2008-04-11, 20:03	#269
rogue "Mark" Apr 2003 Between here and the 14320₈ Posts	I will take all Riesel and Sierpinski k for base 28.

2008-04-12, 07:03	#271
KEP Quasi Admin Thing May 2005 966₁₀ Posts	Any of your clever users, who has an idea as to what this means: "Running N+1 test using discriminant 5, base 56532+sqrt(5)", I should add that this happens above k=2100 maybe higher, when performing following command line: "input.txt -f100 -l2.5K.txt -tp" while working on Riesels Base3. So anyone knows what it means, and if unnescescary, how it can be avoided? since it creates a title wave of data... Regards KEP Ps.
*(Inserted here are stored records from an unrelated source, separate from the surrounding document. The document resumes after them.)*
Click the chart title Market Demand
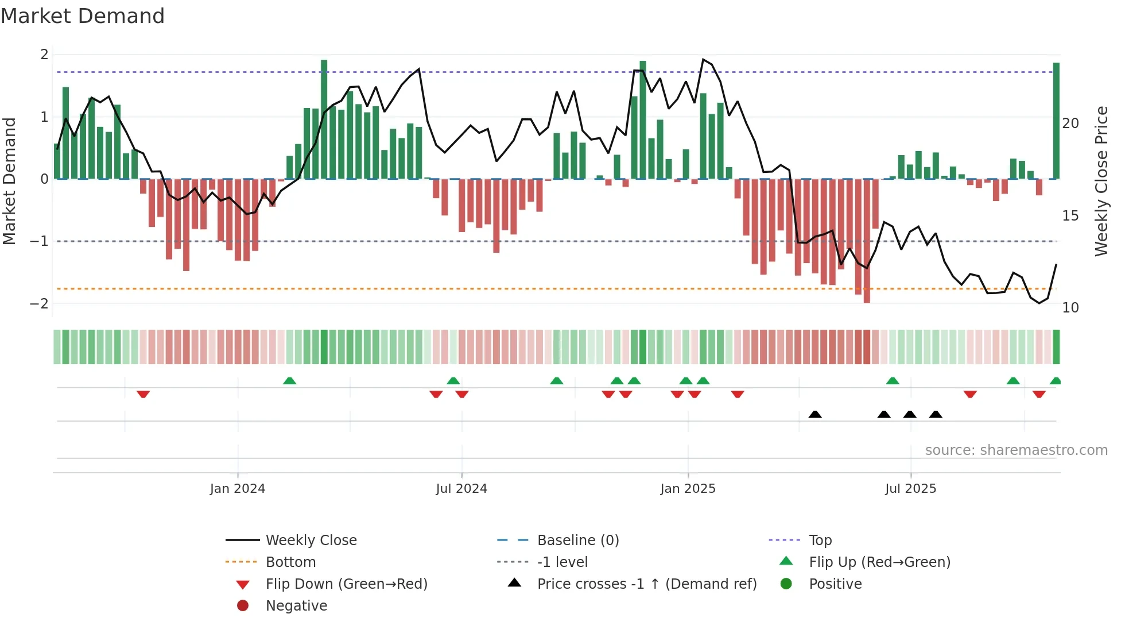point(83,16)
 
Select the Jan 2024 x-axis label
point(237,489)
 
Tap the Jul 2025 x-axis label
point(910,489)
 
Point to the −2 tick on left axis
point(39,303)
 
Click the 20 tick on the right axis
point(1070,123)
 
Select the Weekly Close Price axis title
point(1101,181)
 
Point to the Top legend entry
point(820,541)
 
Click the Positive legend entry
point(835,584)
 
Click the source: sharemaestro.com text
point(1016,450)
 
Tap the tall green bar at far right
point(1056,121)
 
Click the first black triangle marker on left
point(815,414)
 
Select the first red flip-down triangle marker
point(143,394)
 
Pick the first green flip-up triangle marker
point(290,381)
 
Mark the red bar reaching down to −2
point(867,241)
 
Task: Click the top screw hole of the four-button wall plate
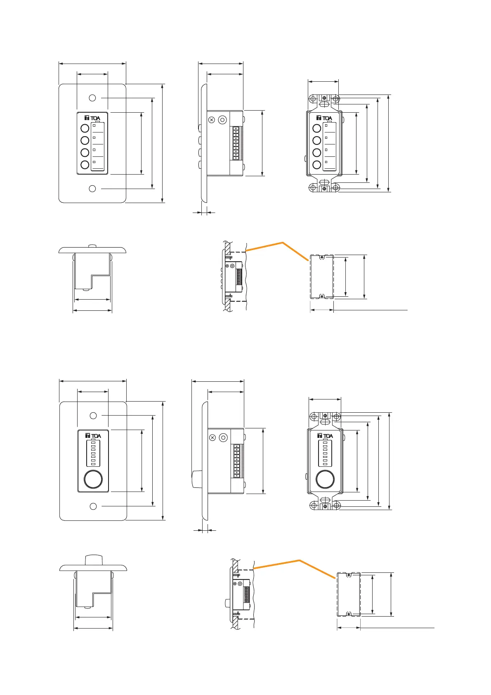(x=92, y=98)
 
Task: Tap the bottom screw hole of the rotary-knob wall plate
(x=93, y=506)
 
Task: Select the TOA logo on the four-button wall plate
(x=92, y=118)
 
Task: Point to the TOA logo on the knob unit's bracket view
(x=325, y=436)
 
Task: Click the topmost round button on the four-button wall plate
(x=85, y=128)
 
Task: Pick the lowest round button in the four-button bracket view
(x=317, y=165)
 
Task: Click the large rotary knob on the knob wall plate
(x=93, y=479)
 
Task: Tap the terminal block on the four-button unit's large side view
(x=236, y=143)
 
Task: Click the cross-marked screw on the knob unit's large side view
(x=212, y=437)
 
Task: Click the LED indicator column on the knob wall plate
(x=93, y=453)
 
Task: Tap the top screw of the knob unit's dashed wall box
(x=349, y=575)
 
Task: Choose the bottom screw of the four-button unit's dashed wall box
(x=322, y=295)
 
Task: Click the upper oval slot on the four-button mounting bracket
(x=324, y=104)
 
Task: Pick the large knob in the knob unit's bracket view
(x=325, y=479)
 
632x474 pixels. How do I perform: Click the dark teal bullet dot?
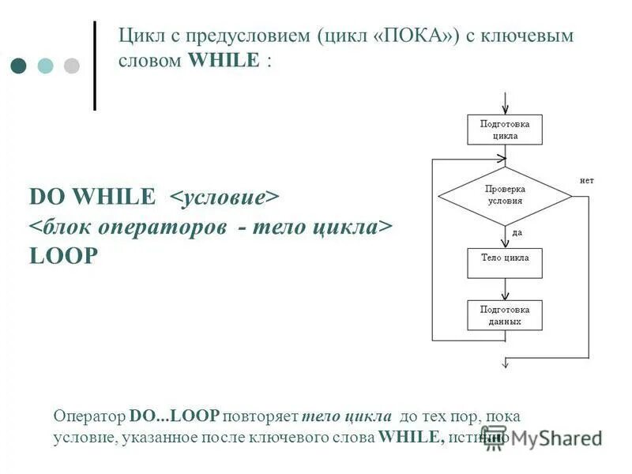(x=20, y=66)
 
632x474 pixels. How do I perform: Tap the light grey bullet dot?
(x=72, y=66)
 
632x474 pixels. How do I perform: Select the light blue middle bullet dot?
(x=46, y=66)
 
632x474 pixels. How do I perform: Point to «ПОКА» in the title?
(x=416, y=36)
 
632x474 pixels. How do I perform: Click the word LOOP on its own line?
(x=63, y=257)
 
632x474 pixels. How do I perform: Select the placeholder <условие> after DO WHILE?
(x=225, y=195)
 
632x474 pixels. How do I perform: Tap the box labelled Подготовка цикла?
(x=505, y=130)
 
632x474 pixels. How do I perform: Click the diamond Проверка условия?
(x=505, y=195)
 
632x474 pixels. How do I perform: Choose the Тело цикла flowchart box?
(x=505, y=263)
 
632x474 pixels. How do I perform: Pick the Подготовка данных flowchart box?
(x=505, y=315)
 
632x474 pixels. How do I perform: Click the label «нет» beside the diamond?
(x=586, y=180)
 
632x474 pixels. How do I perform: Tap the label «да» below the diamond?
(x=517, y=232)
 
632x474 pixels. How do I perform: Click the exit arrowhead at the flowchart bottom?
(x=505, y=363)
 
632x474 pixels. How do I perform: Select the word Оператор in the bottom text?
(x=89, y=416)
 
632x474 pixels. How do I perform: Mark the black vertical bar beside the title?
(x=95, y=65)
Also does anyone knows for how long it will run this kind of test and howcome it just all the sudden at different k and n values switch to this kind of test in stead of just doing a regular test like it starts out to do?

2008-04-14, 11:32	#274
rogue "Mark" Apr 2003 Between here and the 2⁴×397 Posts	All base 28 k (both Sierpinski and Riesel) are tested to n = 50,000. I am continuing these.

2008-04-20, 20:39	#275
KEP Quasi Admin Thing May 2005 1111000110₂ Posts	I will start up sieving k=404 for Base 12 with n=100K to n=500K. ETA is not availeable yet, since I'm just about to start the sieving :) KEP!